Milena, 13 ans, est plongée dans un coma artificiel à l'hôpital pédiatrique de Zaporijia (Ukraine), le 19 mars 2022, après avoir reçu une balle en pleine mâchoire en quittant Marioupol.  (WILLIAM KEO / MAGNUM PHOTOS)

"Obligés d'en arriver là"

L'hôpital a jusqu'à présent été épargné, mais "les menaces de bombardements pèsent sur tout le pays", rappelle William Keo, qui poursuit sa couverture de l'invasion russe de l'Ukraine. "Il y a eu des bombardements près de Zaporijia. Ils vivent sous tension." En entrant dans cette chambre "extrêmement silencieuse", où l'ambiance était "pesante", le photographe réfléchit au cliché qui retranscrira ce qu'il observe. "Comment ne pas rentrer dans un espace trop intime", celui de la patiente ? Il décide alors de laisser une large place, dans l'image, à ces sacs de sable illustrant la menace des bombes. "Nous étions frappés de voir qu'ils étaient obligés d'en arriver là", décrit-il. 

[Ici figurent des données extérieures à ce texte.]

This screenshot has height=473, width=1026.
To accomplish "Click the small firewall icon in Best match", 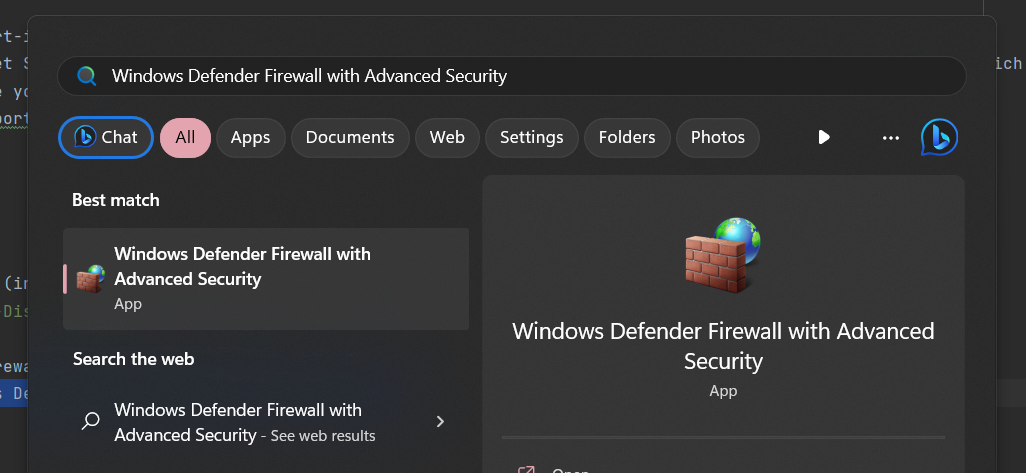I will tap(91, 279).
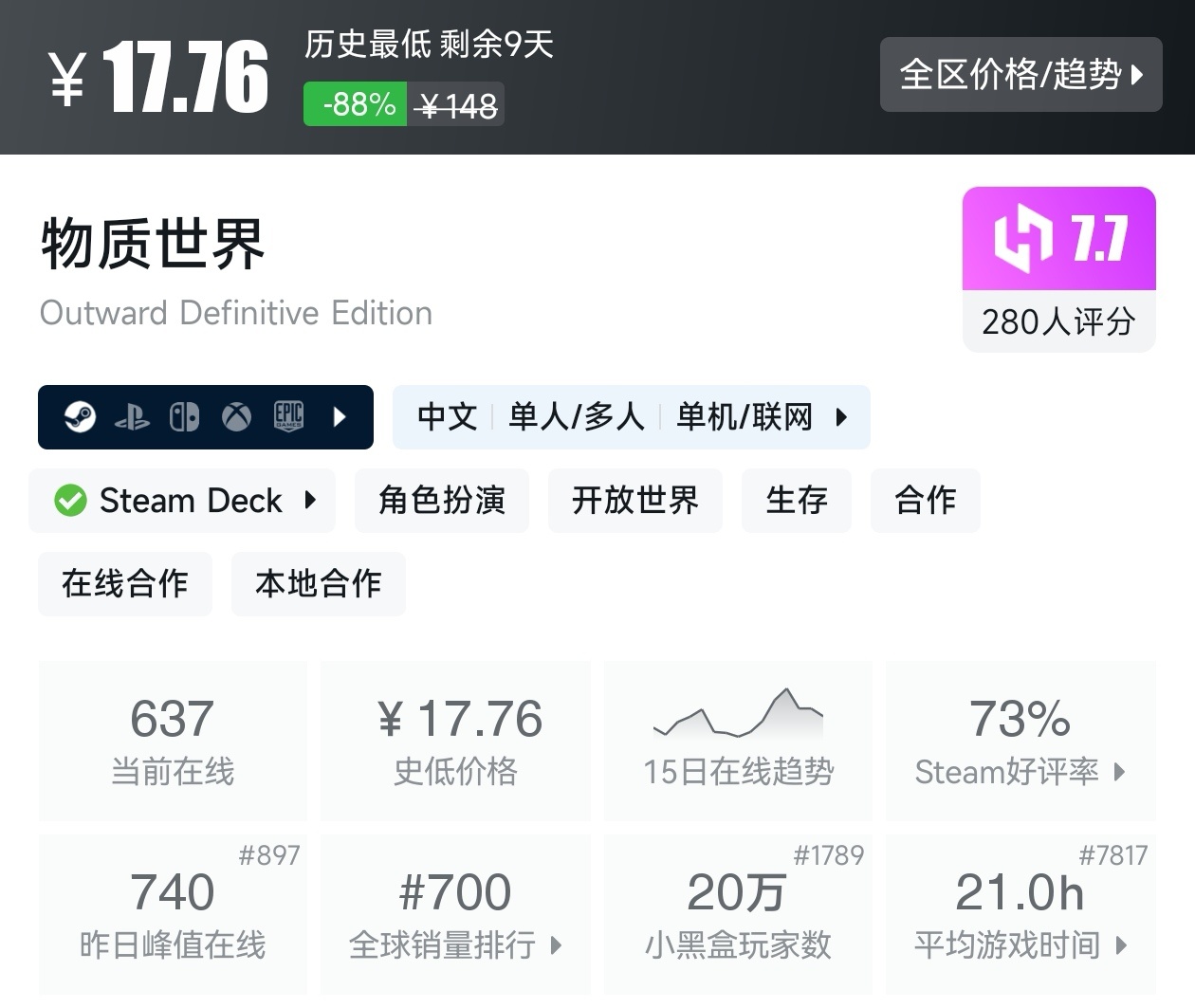Select the 开放世界 tag
This screenshot has height=1008, width=1195.
click(x=635, y=501)
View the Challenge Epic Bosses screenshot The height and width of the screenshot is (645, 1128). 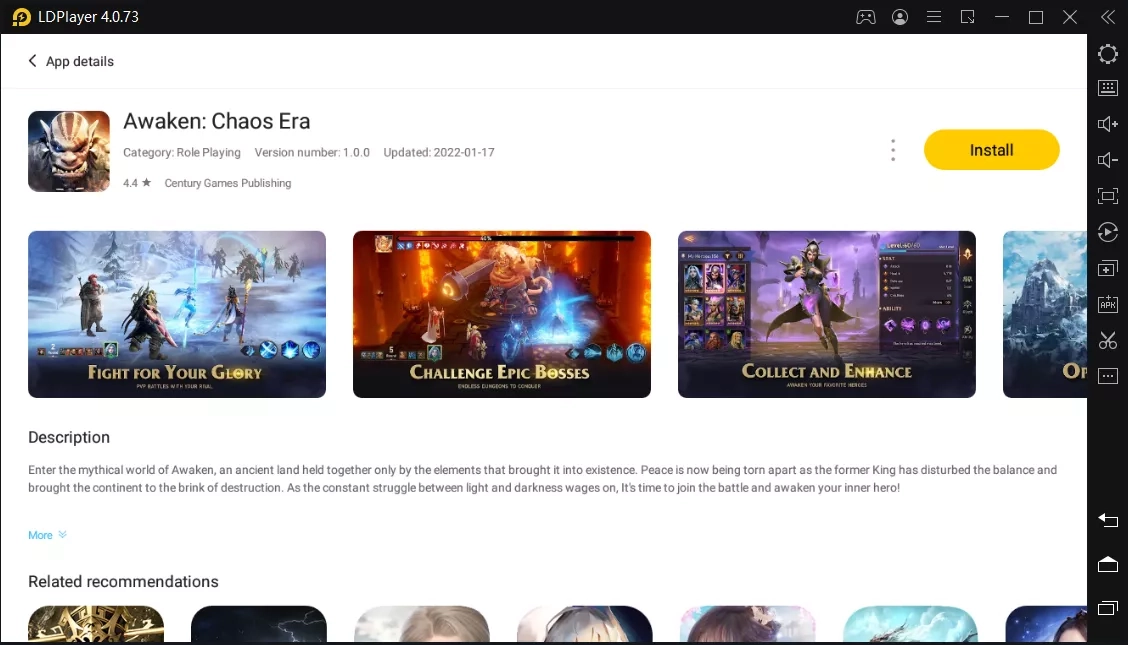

"Ils en sont à protéger les hôpitaux, c'est une violence symbolique très forte."

William Keo, photographe

à franceinfo

Selon l'Organisation mondiale de la santé, il n'y a jamais eu autant d'attaques sur le système de santé qu'actuellement en Ukraine. L'agence sanitaire des Nations unies a recensé (lien en anglais) 64 "attaques sur le système de soins en 25 jours" de guerre dans le pays, "causant 15 morts et 37 blessés". "Cela représente entre deux et trois attaques par jour." 

Une balle reçue en pleine mâchoire 

Derrière cette masse de sacs de sable dans la chambre de l'hôpital, Milena, 13 ans, est "plongée dans un coma artificiel", rapporte le journaliste de Libération Pierre Alonso. "Une balle dans la mâchoire qui n'est pas ressortie. Milena a survécu malgré l'hémorragie", écrit-il. Selon les témoignages recueillis par le reporter et William Keo, l'adolescente a été blessée en tentant de quitter Marioupol. "Les forces russes ont réalisé qu'elles avaient blessé des civils. Des soldats l'ont emmenée à l'hôpital le plus proche" avant son transfert à Zaporijia, a-t-on raconté aux journalistes français. 

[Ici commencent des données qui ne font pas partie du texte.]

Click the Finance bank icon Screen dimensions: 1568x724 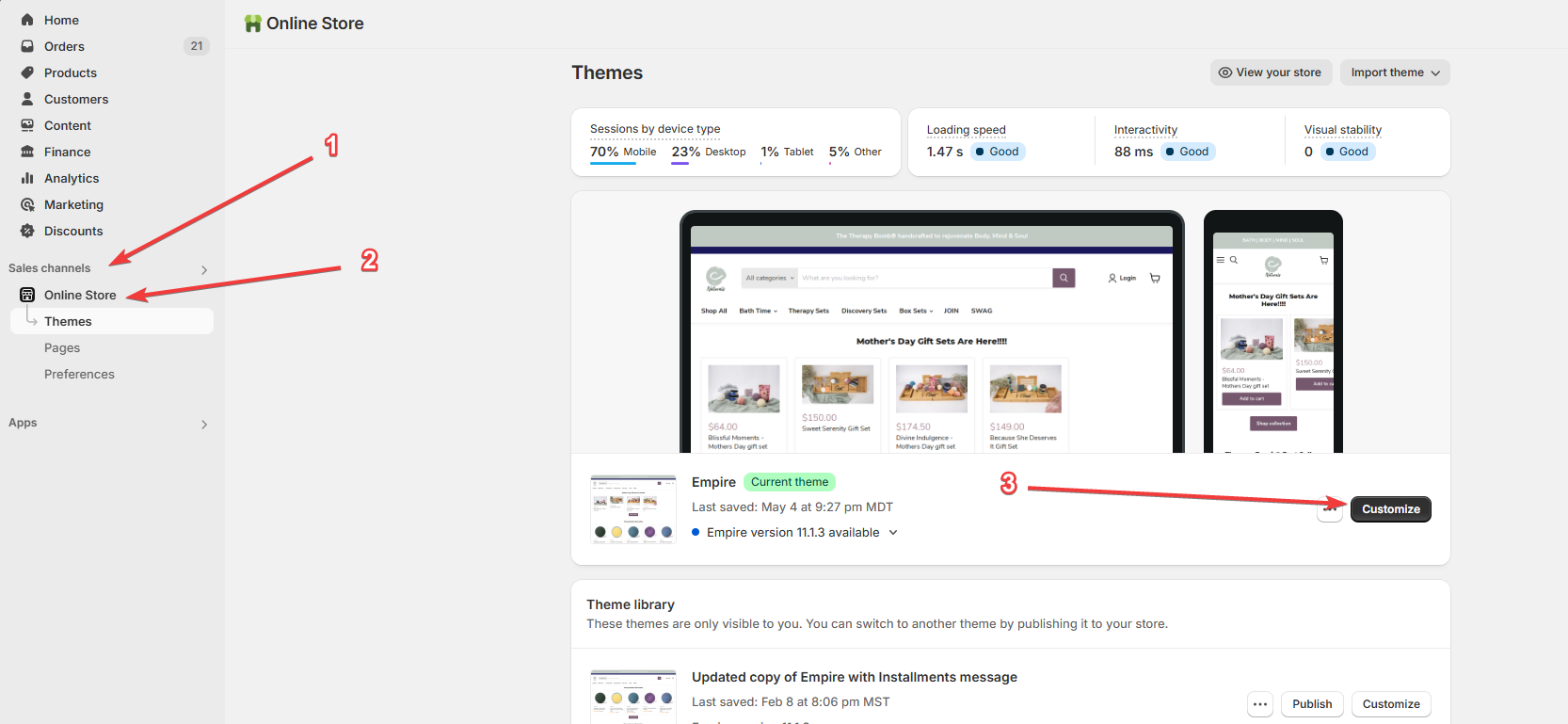(27, 152)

La chambre accueillait, le 19 mars, trois autres jeunes victimes de la guerre. "Les bruits des instruments médicaux couvraient nos voix. Les médecins chuchotaient pour ne pas réveiller les enfants", se remémore William Keo. Artem, 2 ans, "dormait dans un landau", blessé par des éclats d'obus à la tête et à l'estomac. Masha, 15 ans, "venait d'être amputée". Dans son village, "les bombardements étaient loin, puis ils se sont rapprochés, de plus en plus près", a confié l'adolescente à Libération. Elle se trouvait près d'une garderie et de centres médicaux quand une frappe l'a touchée.

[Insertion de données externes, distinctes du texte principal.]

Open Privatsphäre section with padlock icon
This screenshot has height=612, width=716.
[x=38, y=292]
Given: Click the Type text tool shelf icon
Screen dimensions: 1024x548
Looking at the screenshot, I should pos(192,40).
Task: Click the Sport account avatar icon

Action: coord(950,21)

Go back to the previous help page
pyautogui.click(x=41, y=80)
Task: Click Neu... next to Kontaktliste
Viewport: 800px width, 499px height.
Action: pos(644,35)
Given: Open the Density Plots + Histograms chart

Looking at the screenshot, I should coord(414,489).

Une autre jeune fille venait d'arriver à l'hôpital, des éclats d'obus l'ayant blessée à la tête. "Elle était complètement terrifiée juste à l'idée qu'on lui coupe les cheveux pour faire une radio", illustre William Keo. 

"Elle criait très fort. Son état de stress extrême a donné cette réaction. Tout lui faisait absolument peur, cela nous a beaucoup marqués."

William Keo, photographe

à franceinfo

Au sein de l'hôpital, les récits de ces jeunes patients ont autant frappé le photographe que les dizaines de sacs de sable visant à les protéger. Ces rescapés de Marioupol, écrit son confrère Pierre Alonso, sont profondément traumatisés. 

L'hôpital se prépare à accueillir "de nombreux enfants"

Une semaine après le reportage de Pierre Alonso et William Keo, une équipe de CNN est allée à la rencontre de Milena, sortie de son coma artificiel. Le reportage montre la jeune Ukrainienne, apprentie gymnaste avant l'offensive russe, pouvant encore difficilement marcher. 

Avec le siège de Marioupol, l'hôpital pédiatrique de Zaporijia, "extrêmement bien organisé", "se prépare à l'arrivée de nombreux enfants", prévient William Keo. Une expression pour définir la situation dans le port assiégé est souvent revenue dans les propos des rescapés : "absolument terrifiant". Des récits "de bombes qui pleuvaient tout le temps", "de tellement de corps dans les rues", d'absence totale d'endroit sûr. "Chaque immeuble civil [de Marioupol] a été touché au moins une fois, décrit le photographe. Le mot 'enfer' est souvent revenu dans les témoignages."